Brief: Pick every line from the data below that contains the string "with" and copy it.

Stored data:
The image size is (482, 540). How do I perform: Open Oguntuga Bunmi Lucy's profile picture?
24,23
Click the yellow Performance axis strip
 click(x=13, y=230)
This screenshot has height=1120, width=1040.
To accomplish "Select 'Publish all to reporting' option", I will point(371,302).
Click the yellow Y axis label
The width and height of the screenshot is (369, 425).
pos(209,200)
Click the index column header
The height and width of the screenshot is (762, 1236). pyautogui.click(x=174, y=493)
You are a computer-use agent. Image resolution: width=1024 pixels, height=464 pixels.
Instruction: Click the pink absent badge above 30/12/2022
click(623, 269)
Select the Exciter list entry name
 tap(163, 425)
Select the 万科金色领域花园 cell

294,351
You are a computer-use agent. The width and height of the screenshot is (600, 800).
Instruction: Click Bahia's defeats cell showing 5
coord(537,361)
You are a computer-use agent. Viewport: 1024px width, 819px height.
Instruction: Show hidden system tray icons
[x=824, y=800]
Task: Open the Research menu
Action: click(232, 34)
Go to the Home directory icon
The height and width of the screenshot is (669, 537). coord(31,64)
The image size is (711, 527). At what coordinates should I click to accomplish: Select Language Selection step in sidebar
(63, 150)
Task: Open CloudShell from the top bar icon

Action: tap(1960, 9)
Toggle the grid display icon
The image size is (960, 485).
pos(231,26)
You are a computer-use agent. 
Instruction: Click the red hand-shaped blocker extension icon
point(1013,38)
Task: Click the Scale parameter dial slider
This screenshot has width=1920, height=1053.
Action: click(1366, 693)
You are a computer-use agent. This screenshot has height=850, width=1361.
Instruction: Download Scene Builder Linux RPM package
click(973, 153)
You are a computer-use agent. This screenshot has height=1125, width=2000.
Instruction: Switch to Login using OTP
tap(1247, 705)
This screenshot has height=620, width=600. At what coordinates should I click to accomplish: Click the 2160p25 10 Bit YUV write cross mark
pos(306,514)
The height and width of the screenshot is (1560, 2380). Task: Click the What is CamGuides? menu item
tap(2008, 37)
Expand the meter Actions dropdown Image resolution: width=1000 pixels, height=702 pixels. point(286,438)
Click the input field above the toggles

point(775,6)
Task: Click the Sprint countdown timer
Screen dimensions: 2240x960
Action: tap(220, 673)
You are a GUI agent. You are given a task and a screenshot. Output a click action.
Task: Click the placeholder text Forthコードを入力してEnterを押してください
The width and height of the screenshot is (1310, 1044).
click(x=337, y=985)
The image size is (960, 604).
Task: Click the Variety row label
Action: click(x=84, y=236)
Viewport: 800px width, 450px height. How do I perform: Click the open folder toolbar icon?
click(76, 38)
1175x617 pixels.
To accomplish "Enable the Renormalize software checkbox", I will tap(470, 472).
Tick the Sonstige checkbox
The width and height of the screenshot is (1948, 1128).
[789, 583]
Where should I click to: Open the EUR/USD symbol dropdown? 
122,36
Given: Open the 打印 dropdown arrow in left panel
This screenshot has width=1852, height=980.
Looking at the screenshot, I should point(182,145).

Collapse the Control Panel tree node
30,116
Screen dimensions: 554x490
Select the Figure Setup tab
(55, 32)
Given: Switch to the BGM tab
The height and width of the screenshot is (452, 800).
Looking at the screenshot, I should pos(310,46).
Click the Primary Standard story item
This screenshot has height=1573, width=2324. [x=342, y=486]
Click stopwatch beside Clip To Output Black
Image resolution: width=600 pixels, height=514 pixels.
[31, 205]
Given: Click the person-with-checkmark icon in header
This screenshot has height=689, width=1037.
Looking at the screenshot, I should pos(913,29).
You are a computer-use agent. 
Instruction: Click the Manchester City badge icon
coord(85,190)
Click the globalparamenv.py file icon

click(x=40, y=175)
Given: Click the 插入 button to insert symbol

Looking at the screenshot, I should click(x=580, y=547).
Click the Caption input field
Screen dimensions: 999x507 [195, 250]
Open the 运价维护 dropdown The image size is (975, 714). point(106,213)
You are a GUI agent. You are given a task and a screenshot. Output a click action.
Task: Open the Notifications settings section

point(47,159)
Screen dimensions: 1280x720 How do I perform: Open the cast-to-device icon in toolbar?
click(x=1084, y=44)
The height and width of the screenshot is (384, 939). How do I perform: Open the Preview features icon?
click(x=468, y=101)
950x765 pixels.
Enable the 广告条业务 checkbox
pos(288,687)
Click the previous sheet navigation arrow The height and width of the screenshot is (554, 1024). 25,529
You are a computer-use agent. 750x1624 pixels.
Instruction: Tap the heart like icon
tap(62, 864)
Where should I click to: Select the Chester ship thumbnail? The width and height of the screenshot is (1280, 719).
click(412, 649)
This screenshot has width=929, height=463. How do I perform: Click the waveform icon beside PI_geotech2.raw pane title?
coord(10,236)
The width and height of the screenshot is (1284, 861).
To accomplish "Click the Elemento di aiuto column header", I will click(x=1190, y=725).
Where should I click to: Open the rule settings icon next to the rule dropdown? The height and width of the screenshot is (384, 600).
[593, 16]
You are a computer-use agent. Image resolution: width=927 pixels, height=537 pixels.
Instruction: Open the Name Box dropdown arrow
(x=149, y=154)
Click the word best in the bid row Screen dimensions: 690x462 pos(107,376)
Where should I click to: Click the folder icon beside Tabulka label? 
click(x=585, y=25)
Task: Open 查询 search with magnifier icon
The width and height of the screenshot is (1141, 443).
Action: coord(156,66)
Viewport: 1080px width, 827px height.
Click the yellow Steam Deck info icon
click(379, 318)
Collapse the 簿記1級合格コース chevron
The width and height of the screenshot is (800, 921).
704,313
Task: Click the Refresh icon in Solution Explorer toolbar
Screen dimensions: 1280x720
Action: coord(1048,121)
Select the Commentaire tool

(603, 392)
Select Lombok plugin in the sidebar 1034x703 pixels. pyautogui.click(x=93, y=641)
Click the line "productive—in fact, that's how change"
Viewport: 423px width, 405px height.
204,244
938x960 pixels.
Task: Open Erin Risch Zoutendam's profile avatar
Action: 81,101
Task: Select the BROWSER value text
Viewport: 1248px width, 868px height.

Task solution:
Given: Click the person-with-checkmark icon in header
Task: Open 查询 search with magnifier icon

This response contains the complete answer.